A couple weeks ago, one of my family’s cats (whom I thought of as my cat), died of cancer.
Turtle, so named because of how incredibly shy she was as a kitten, was my baby. When I was younger and living with my parents, I used to carry her around the house wherever I went. I bought her toys, played with her, sang to her, snuck her treats… and over time, she came out of her shell. I involved her in nearly every aspect of life – she snuggled with me when I went to bed, sat on my lap when I was working on homework and, later, graded my students’ work, and was my ultimate partner for any board and card games we played during family game night, even sat in the bathroom when I was using the toilet or taking a shower. Turtle gave me love and comfort when I was sad – and all other times too. My boyfriend once said that she was more like a dog than a cat because she followed me wherever I went, came when I called her, and responded when I talked to her; when I called out “Tuuu”, she’d respond with an inquisitive “Me?” rather than a full meow which I absolutely adored. I have never felt more connected to another animal than I did with her.
And yet, when she died, the loss didn’t hit me the same way the cottage had. I loved that cat so deeply, and also somehow felt more “okay” with her passing than devastated at her loss. How could it be that a being I had felt so connected with wouldn’t break me the same way a selling of a house had? I thought – perhaps the wave of shock and sadness is just delayed, maybe it hasn’t hit me yet, but about a month later I am still feeling similarly.
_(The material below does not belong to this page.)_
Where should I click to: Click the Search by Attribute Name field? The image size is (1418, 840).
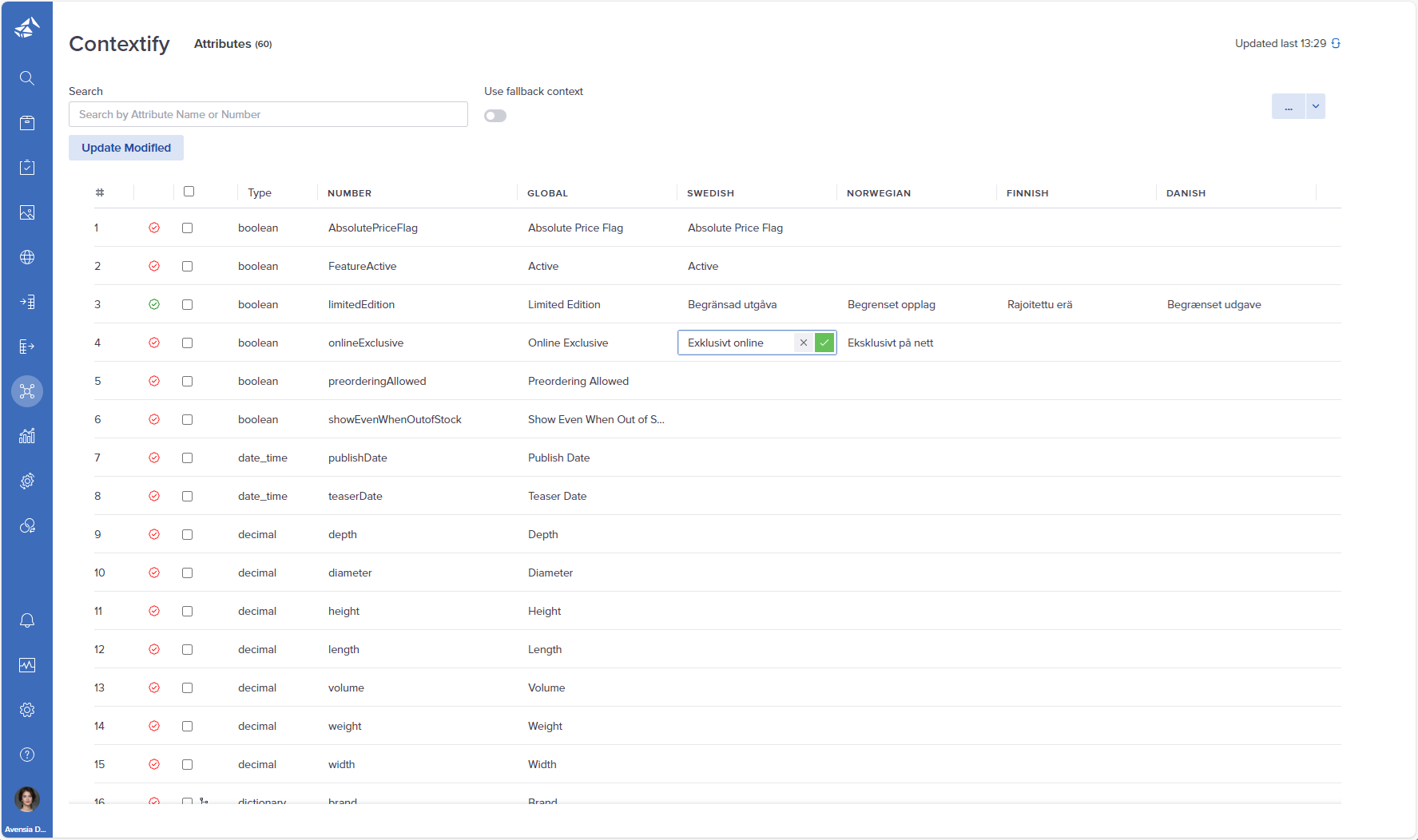(x=268, y=114)
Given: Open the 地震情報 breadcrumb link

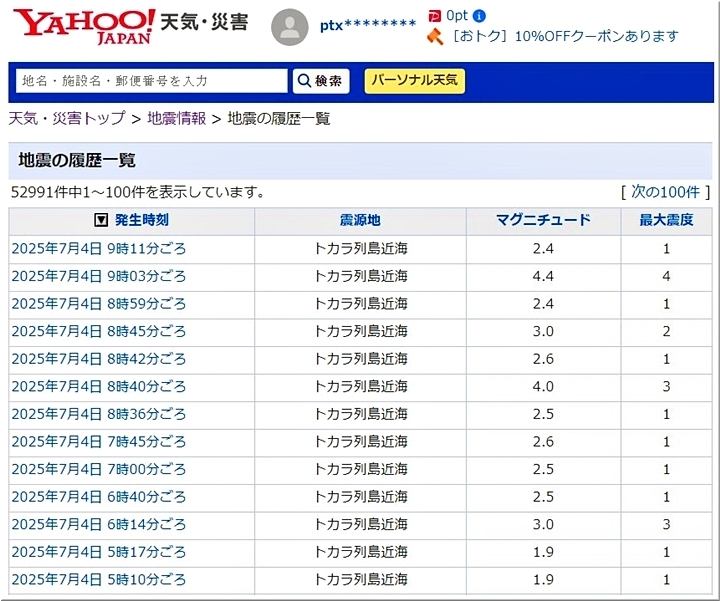Looking at the screenshot, I should pyautogui.click(x=176, y=118).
I turned again to writing to help me process my emotions – this time my seeming lack of grief. I thought back to the various experiences I had shared with my kitty and noticed that they were overwhelmingly positive – pretty much all the times I had spent with her were good. She was a wonderful cat, and I think (and hope) that I was likewise a wonderful companion to her. The relationship was one in which there were no regrets. There weren’t words I wish I’d said or things I wished I’d done; I felt peace rather than turmoil. Letting go of the cottage meant that I no longer had that place of safety and security, that the family gatherings from that point forward would be significantly different, that the explorations and fun times with cousins would be things of the past… I felt like it meant I would be giving up on dreams I had for the future – the life I hoped I’d have. Its loss was like a physical, tangible manifestation of other transformations taking place in my life, and I had to come to terms with the realization that life doesn’t always go according to plan.
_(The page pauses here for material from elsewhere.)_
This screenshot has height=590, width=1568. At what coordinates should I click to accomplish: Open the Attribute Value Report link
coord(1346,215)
With Turtle, I felt only gratitude. That I was able to spend so much time with her – both when she was younger and near the end, for all of the good times we experienced, for who she was and the bond we shared. I had prepared myself to go with her to the vet because we realized she was in pain and that euthanasia might be more humane/kind than letting her suffer, even though the very prospect of euthanasia is what deterred me from becoming a vet myself, but she died in the night, sparing me from the additional heartache – and I’m grateful for that too. I think Turtle – “my precious Tutu” as I often called her – opened my eyes and heart to what a connection with an animal could be like, and rather than feel closed off and like I could never have a cat again, I am eager to become a foster home for cats and kittens from local shelters.
Both losses were like the ending of chapters in my life, but I know that one chapter must end for another to begin. No longer having the anchor of the cottage means that the future is wide open – I can sail elsewhere, explore new places, and try new things, and now that my cat is gone, I can begin to think about all the other kitties I can help in my life.